When my friend Lizzy first told me she would be have a small koto recital I was all aboard. I whipped out my calendar, and saved the date February 22 using a pen! There was nothing that could possibly come up that would make me miss it because I’m a firm believer that when you promise someone you’ll be there don’t cancel, not to mention she’s my bestie and I of course wanted to be there to support her.
The koto is a traditional Japanese instrument and Lizzy has been learning to play it for about 5 months now. Her teacher is incredibly talented and one of the sweetest people I have had the pleasure of meeting in Japan. I’m so proud that despite her already busy schedule, Lizzy was able to make time for her Japanese dream before we both leave this summer.

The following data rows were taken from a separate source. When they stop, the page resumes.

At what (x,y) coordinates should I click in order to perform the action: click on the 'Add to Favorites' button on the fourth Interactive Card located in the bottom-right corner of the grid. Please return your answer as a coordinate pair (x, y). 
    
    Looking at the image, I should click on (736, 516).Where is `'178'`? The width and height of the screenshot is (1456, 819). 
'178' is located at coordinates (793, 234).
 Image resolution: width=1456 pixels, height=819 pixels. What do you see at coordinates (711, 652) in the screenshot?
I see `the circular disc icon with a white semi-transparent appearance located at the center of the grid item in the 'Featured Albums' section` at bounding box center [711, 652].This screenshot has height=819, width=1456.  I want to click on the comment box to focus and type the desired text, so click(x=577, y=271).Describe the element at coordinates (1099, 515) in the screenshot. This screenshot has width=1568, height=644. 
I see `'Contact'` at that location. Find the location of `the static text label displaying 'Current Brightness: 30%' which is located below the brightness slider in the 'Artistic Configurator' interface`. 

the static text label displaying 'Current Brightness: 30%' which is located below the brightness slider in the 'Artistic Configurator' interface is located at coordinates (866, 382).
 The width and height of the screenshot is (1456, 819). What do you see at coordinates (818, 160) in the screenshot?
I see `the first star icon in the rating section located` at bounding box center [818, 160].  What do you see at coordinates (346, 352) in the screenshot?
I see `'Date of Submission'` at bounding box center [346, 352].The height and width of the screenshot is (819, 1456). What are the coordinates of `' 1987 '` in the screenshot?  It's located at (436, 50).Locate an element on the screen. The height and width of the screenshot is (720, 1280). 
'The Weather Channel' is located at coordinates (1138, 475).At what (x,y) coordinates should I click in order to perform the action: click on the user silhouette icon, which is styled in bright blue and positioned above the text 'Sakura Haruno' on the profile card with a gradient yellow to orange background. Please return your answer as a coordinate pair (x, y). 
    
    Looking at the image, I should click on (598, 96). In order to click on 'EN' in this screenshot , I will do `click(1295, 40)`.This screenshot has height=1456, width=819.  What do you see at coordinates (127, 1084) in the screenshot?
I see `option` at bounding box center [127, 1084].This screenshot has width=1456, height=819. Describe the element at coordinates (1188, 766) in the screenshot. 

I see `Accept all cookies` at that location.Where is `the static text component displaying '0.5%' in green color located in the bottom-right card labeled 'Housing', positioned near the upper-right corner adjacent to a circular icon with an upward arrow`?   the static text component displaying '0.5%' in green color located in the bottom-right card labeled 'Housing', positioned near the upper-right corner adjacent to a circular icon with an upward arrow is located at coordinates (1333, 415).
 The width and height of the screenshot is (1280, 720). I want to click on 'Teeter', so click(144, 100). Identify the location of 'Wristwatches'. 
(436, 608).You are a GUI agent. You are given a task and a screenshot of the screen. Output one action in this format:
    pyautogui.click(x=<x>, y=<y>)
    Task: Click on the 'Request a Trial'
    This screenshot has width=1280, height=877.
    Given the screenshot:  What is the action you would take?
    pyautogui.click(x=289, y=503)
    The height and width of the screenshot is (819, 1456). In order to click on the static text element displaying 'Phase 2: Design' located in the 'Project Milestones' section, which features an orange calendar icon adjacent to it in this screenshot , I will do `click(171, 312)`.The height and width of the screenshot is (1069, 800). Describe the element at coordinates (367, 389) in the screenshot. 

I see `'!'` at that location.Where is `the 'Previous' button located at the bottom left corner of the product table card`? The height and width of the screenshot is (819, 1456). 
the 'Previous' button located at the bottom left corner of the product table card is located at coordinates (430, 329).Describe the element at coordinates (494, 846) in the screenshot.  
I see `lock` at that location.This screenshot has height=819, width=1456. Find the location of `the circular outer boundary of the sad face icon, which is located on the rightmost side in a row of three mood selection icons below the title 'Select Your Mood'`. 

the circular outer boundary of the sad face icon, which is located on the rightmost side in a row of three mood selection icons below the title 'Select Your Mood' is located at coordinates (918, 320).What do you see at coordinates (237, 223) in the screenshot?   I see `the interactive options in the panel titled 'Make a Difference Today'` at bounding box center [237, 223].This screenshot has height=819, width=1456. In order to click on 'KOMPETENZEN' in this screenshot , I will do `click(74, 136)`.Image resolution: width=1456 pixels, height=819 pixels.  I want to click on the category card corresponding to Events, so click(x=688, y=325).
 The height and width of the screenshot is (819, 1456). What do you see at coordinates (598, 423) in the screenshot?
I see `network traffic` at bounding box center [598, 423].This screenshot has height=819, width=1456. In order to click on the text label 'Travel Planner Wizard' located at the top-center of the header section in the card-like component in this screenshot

The funny thing is that when she mentioned a small music recital it brought back my own memories of piano recitals that were stuffy, more than a little boring, and filled only with the families or friends of the performers. I always enjoy Japanese music though, so I figured, what the hey. The actual recital was totally different than anything I had imagined. To begin with it was out in the middle of nowhere. I drove a car full of friends for an hour to get to Ikeda, a tiny little town in Fukui Prefecture that I didn’t even know existed. The next interesting fact, was that the concert was to be held in a giant house.All in all, this “recital” felt more like a group of good friends all jammin’ out together and everyone getting their own moment in the spotlight. We chatted, most people drank, and everyone tucked into the food. The most interesting food by far was the inoshishi nabe, or in English, wild boar hot pot stew. I was pretty excited. I always love the opportunity to try rare specialties of a region and it was my first time to eat inoshishi. To be perfectly honest, I doubt I will ever consume inoshishi again. I enjoyed the first bowl, or at least the first half of my bowl. Ultimately though, and unfortunately for me, the gamey flavor and extra chewiness of the inoshishi was a turn off. To make matters worse that smell permeated the whole house, and was inescapable. After a while you stopped noticing it. But when I got home (at 2am I might add!) rather than crawl exhausted into bed I instead couldn’t strip myself of my stinky clothes, throw them into the laundry and dash into a shower quick enough! You know I don’t like a smell when I’m willing to do laundry at 2 am. I woke up the next morning, and then proceeded to strip the sheets off my bed because they too now stank of inoshishi.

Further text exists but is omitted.